Excerpted passage:
>> START
Palladius (fl. AD 408–431; died  457/461) was the first bishop of the Christians of Ireland, preceding Saint Patrick. It is possible that some elements of their life stories were later conflated in Irish tradition. Palladius was a deacon and member of one of the prominent families in Gaul. Pope Celestine I consecrated him a bishop and sent him to Ireland "to the Scotti believing in Christ".

Armorica
The Palladii were thought to be amongst the most noble families of Gaul, and several of them held high ranks in the Church of Gaul. Palladius was the son of Exuperantius of Poitiers, of whom the contemporary pagan poet Rutilius Claudius Namatianus wrote on his 416 voyage: "Then on the eve of going I send back to his studies and the city Palladius, the hope and honour of my race. That eloquent youth had been sent of late from the lands of the Gauls to learn the laws of the Roman courts. My son in affection and kinsman by blood, he holds the fondest ties of my regard. Even now his father Exuperantius trains the Armoric sea-board to love the recovery of peace; he re-establishes the laws, brings freedom back and suffers not the inhabitants to be their servants' slaves."  Exuperantius was apparently praefectus praetorio Galliarum ("Praetorian prefect of the Gallic provinces") when he was killed in an army mutiny at Arles in 424.

Palladius was married and had a young daughter. He is described as a friend and younger kinsman by Namatianus. In Rome, he kissed his family goodbye in the manner of the Apostles, and lived as an ascetic in Sicily around 408/409, giving his daughter to a convent on that island. He seems to have been ordained as a priest around 415. He lived in Rome between 418–429, and appears to be the "Deacon Palladius", responsible for urging Pope Celestine I to send the bishop Germanus to Britain, where he guided "the Britons back to the Catholic faith."
>> END
Requirements:
(a) Based on the passage about Palladius, state whether each statement agrees with it. Give yes or no, and quote the words that decide it. (i) Pope Celestine I sent Palladius to Ireland. (ii) Exuperantius was killed in an army mutiny at Poitiers. (iii) Palladius gave his daughter to a convent in Rome.
(b) According to the Palladius passage, in what year did Rutilius Claudius Namatianus make the voyage on which he wrote about Palladius?
Rely only on the Palladius passage, not on outside knowledge.

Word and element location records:
>> START
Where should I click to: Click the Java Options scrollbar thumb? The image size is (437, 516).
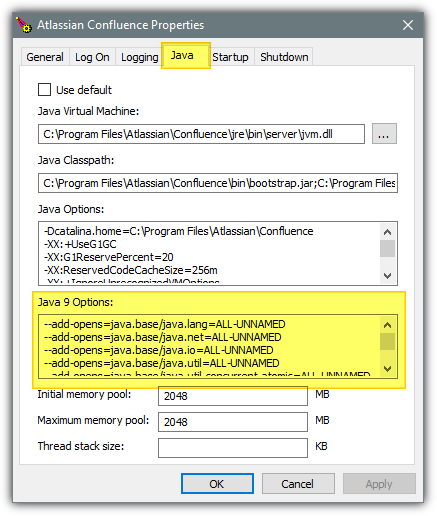click(387, 248)
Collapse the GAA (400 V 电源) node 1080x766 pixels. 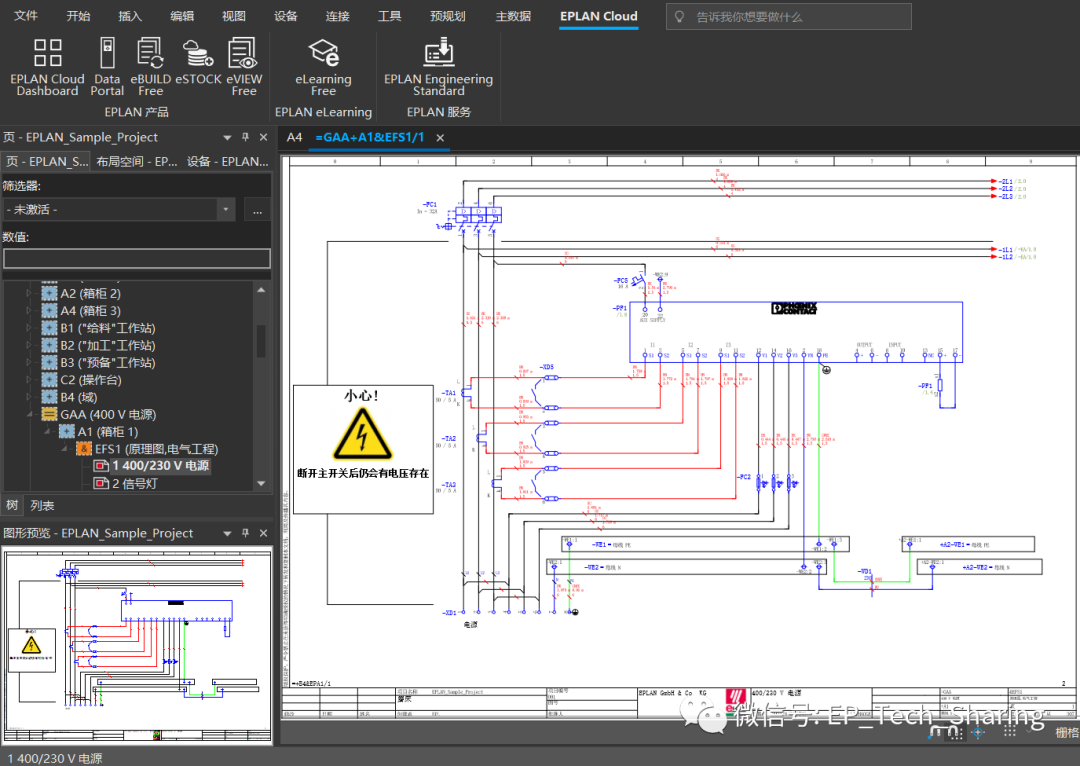point(29,414)
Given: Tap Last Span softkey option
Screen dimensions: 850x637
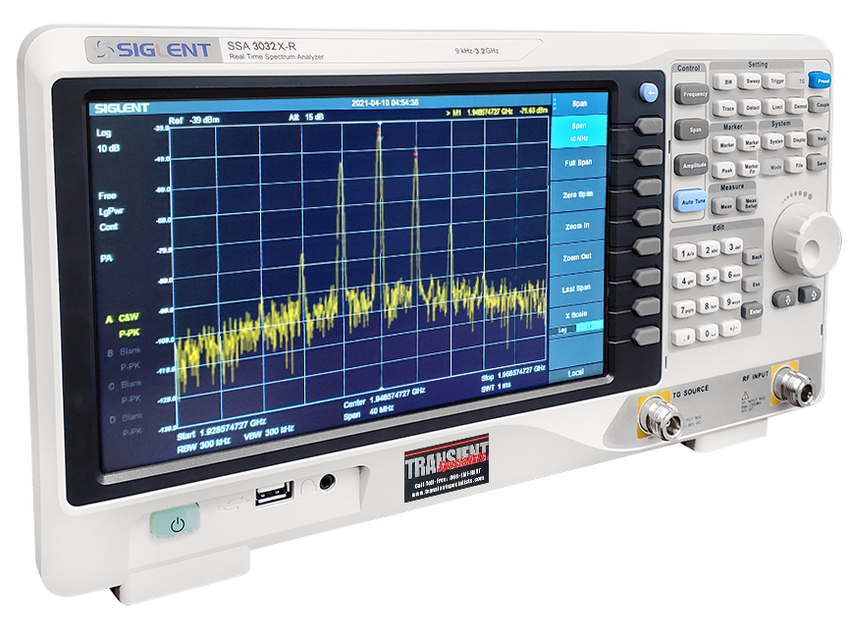Looking at the screenshot, I should 578,287.
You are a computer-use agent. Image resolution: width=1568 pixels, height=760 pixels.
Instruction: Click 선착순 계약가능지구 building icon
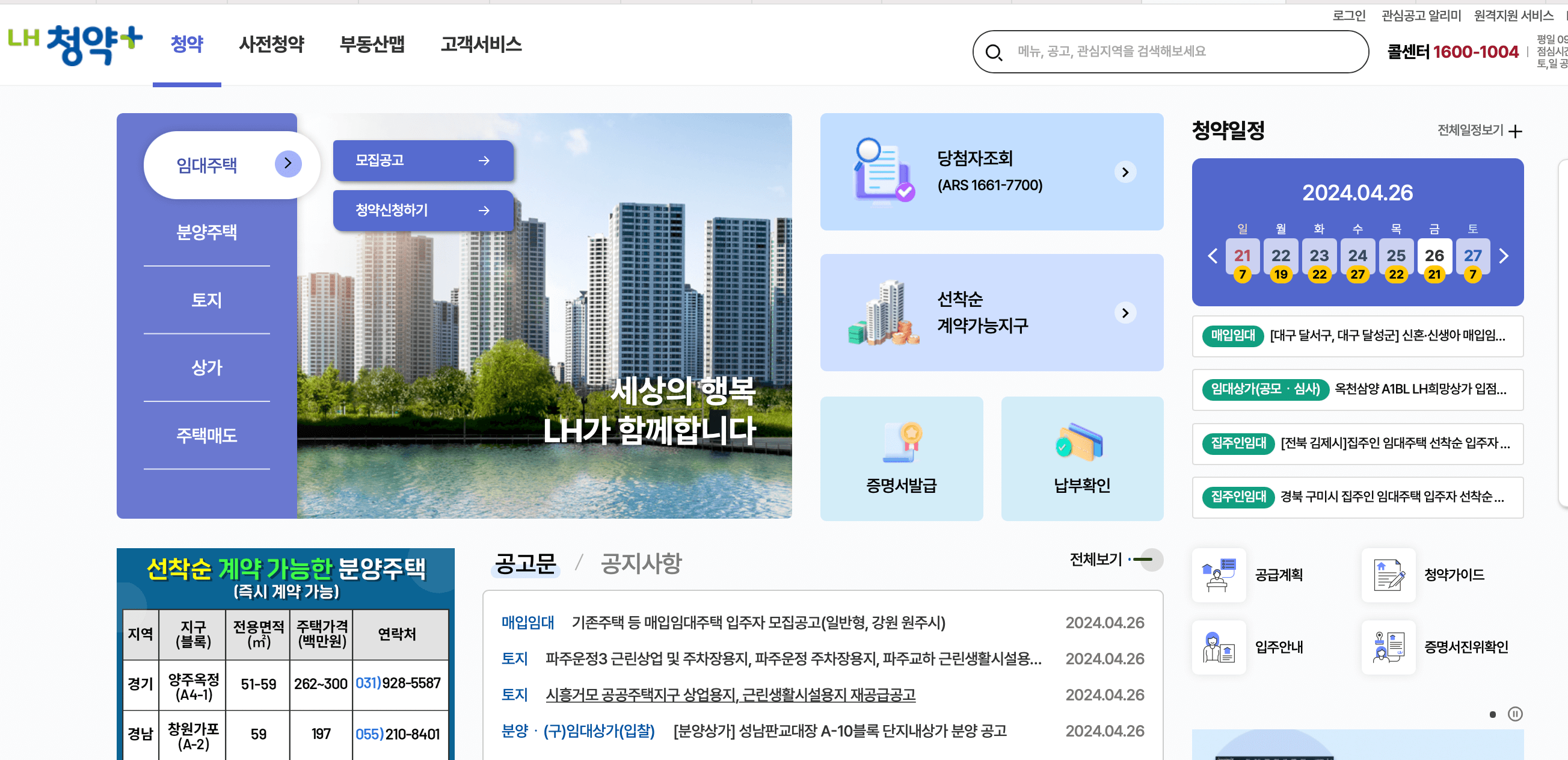pyautogui.click(x=884, y=313)
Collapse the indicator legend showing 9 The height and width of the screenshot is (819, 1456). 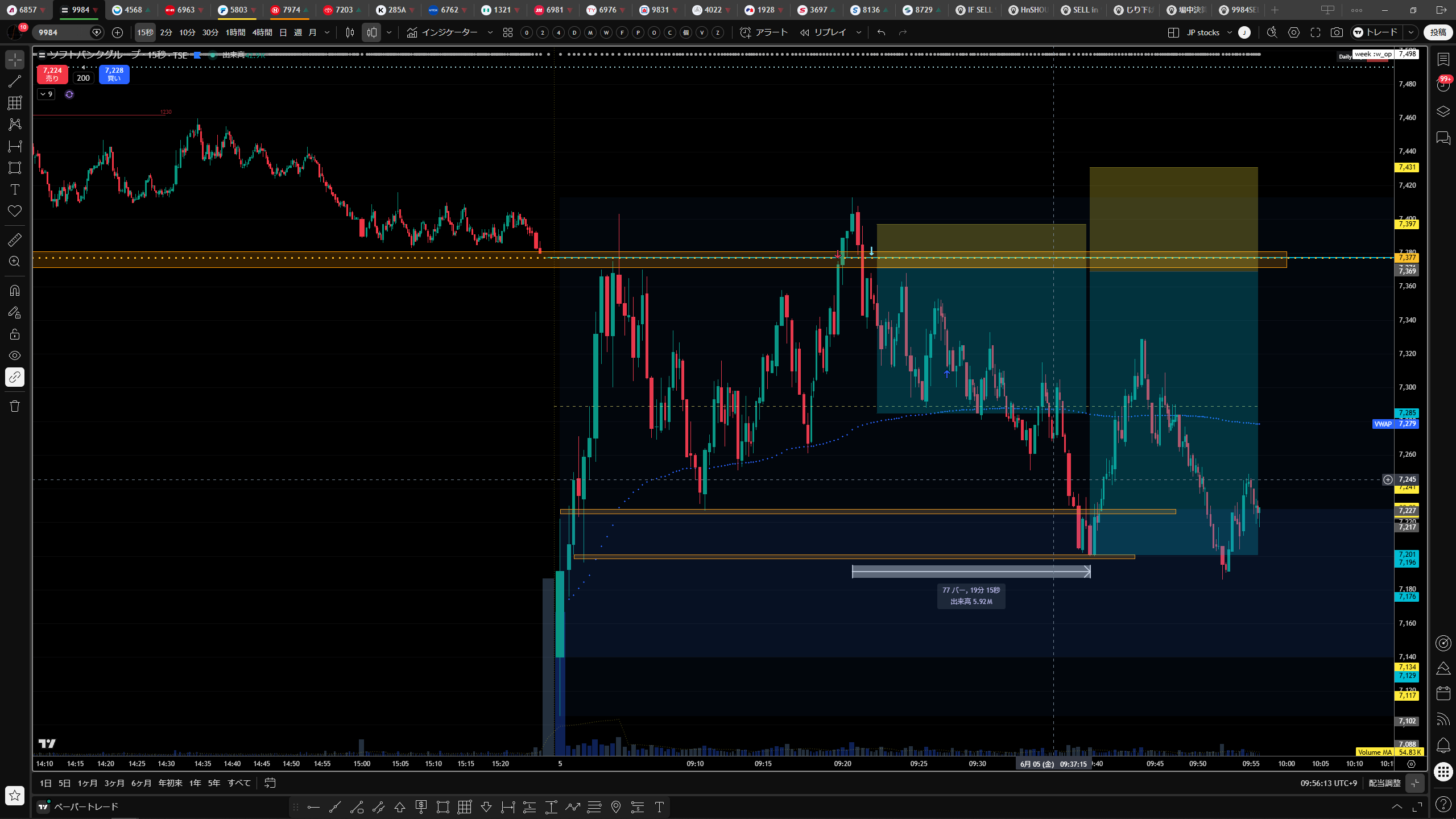pyautogui.click(x=46, y=94)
>> END
Worked solutions:
(a)
(i) Yes: "Pope Celestine I consecrated him a bishop and sent him to Ireland"
(ii) No: "he was killed in an army mutiny at Arles in 424"
(iii) No: "lived as an ascetic in Sicily around 408/409, giving his daughter to a convent on that island"

(b) 416